### [Gereksinimler]
• A. Verilen metinde "Eski belediye başkanı, halâ" ile "cihazın tuşuna basar…." arasındaki bölümü, bu iki ifade de dahil olmak üzere, "eski belediye başkanının" yerine "eski başkanın" koyarak düzenleyin ve yeniden yazın.
• B. Verilen metne göre Zeki Aygün, eski belediye başkanının iş yerine geldiği dönemde hangi görevdeydi?

### [Verilen Metin]
▽

Kapı hızla açılır…
İçeriye giren ve burnundan soluyan kişi, bölgemizdeki eski belediye başkanlarından biridir…
O dönem, Kocaeli Ak Parti İl Başkanı olan şimdinin Milletvekili Zeki Aygün, iş yerinin kapısından içeriye giren bu kişiyi gözleriyle süzer…
Tokalaşmazlar!…
‘’Merhaba’’ bile demeyecek kadar Zeki Aygün’e kırgın olan eski belediye başkanı, öfkeyle,’’ benimle neden uğraşıyorsun, ne yaptım ben sana?’’ şeklinde çıkışır!…
Zeki Aygün, gayet sakin ve normal bir ses tonuyla, ‘’Sen bana küfrettin!’’ der…
Bizimkisi şok olur!..
‘’Yok böyle bir şey, nereden çıkarıyorsunuz?’’ der…
Gerçekten de çok şaşırmıştır…
Zeki Aygün, ‘’Senin bir kez daha belediye başkan adayı gösterilmemen için Başbakan Erdoğan’la dahi görüştüm..’’ der..
Eski belediye başkanı, halâ şaşkındır, gerçekten de küfretmediğine inanmaktadır, böyle bir şeyi yapmadığına o kadar çok emindir ki, yeminler ederek, ’’ ben size küfretmedim, böyle bir şeyi nasıl aklınızdan geçirirsiniz ?’’ der.
‘’Peki’’ der, Zeki Aygün…
…Ve, az ilerdeki cihazı alarak eski belediye başkanının yanına gelir,..
Gözlerinin içine bakar ve elinde tutuğu cihazın tuşuna basar….
Cihazdaki ses, eski belediye başkanının sesidir, başka sesler de vardır, ama Zeki Aygün’e küfür eden ses, eski belediye başkanına aittir…
Gerçekten de küfür etmiştir…
Eski başkan, o an yerin yarılması için dua eder, ‘’yarılsaydı da içine girseydim !…’ ‘ diye …
Oldukça mahçuptur, ‘’Kem, küm’’ eder, alabildiğine kızarmış yüzüyle Zeki Aygün’ün iş yerinden hızla dışarı fırlar…
Eski belediye başkanı, ‘’Kim yapabilirdi ki bu kepazeliği?..’’ diye, düşünür, düşünür…
Aracının direksiyon başında dahi kendi kendisini sorgular, ‘’Kim bu adi !’’ diye..
Ve, ne zaman, nerede, hangi ortamda kayıt yapılmıştı ?..

△

### [Kayıt Satırları]
▽

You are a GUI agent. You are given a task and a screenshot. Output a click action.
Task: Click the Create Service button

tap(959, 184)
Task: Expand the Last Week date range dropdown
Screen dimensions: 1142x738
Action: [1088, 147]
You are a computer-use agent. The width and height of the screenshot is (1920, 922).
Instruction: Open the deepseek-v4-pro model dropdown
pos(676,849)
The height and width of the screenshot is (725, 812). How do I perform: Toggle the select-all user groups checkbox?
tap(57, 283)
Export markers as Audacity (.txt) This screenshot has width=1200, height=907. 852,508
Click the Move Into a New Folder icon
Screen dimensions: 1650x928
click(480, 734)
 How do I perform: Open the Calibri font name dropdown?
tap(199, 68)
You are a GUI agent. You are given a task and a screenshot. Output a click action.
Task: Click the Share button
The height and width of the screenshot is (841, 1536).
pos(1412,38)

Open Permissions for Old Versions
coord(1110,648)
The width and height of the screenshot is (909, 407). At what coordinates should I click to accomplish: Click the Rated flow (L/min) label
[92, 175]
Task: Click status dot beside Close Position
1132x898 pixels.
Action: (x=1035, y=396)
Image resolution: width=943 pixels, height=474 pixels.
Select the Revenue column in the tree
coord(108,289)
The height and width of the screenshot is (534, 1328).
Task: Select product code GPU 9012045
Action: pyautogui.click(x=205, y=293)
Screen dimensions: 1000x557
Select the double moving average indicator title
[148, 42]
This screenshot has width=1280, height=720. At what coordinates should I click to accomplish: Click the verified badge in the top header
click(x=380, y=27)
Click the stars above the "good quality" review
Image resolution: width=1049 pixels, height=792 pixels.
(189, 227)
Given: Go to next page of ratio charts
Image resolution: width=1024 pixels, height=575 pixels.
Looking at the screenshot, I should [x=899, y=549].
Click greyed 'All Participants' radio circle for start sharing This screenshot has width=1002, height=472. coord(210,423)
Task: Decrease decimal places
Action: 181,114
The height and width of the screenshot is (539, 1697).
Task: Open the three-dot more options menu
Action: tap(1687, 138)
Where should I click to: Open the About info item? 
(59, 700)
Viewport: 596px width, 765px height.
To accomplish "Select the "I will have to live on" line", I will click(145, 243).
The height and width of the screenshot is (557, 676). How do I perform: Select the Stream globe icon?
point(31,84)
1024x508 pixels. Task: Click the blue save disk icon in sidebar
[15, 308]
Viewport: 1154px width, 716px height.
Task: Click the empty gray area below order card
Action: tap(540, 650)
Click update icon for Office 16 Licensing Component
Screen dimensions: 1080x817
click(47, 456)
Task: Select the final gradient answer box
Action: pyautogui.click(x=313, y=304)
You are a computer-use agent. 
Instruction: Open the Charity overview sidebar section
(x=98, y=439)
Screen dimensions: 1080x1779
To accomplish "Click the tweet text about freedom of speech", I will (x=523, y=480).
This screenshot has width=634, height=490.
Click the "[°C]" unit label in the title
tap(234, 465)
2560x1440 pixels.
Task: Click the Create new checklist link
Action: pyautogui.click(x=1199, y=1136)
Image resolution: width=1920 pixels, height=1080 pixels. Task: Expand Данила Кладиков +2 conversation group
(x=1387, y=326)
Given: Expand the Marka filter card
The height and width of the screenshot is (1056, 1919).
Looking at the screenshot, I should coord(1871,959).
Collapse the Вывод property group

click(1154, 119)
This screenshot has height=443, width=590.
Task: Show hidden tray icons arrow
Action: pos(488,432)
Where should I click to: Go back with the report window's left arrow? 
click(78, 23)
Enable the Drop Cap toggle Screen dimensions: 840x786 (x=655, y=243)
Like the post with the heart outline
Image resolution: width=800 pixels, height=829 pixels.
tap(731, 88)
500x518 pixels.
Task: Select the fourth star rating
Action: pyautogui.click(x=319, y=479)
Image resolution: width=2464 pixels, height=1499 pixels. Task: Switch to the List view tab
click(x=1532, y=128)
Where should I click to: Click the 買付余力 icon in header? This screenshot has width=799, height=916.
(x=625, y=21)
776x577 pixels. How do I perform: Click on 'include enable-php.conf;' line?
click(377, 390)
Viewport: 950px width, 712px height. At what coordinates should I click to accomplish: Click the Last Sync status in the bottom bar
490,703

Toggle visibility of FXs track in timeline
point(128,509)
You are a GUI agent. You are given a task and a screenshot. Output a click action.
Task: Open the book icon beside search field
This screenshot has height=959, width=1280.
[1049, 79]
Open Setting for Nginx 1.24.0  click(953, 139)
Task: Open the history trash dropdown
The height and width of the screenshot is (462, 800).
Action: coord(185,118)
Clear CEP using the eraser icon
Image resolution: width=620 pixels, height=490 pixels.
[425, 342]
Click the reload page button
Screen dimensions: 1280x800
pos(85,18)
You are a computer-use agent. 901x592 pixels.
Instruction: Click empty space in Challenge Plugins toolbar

△

### [Görev Çıktıları]
• A.
Eski belediye başkanı, halâ şaşkındır, gerçekten de küfretmediğine inanmaktadır, böyle bir şeyi yapmadığına o kadar çok emindir ki, yeminler ederek, ’’ ben size küfretmedim, böyle bir şeyi nasıl aklınızdan geçirirsiniz ?’’ der.
‘’Peki’’ der, Zeki Aygün…
…Ve, az ilerdeki cihazı alarak eski başkanın yanına gelir,..
Gözlerinin içine bakar ve elinde tutuğu cihazın tuşuna basar….

• B. Kocaeli Ak Parti İl Başkanıydı.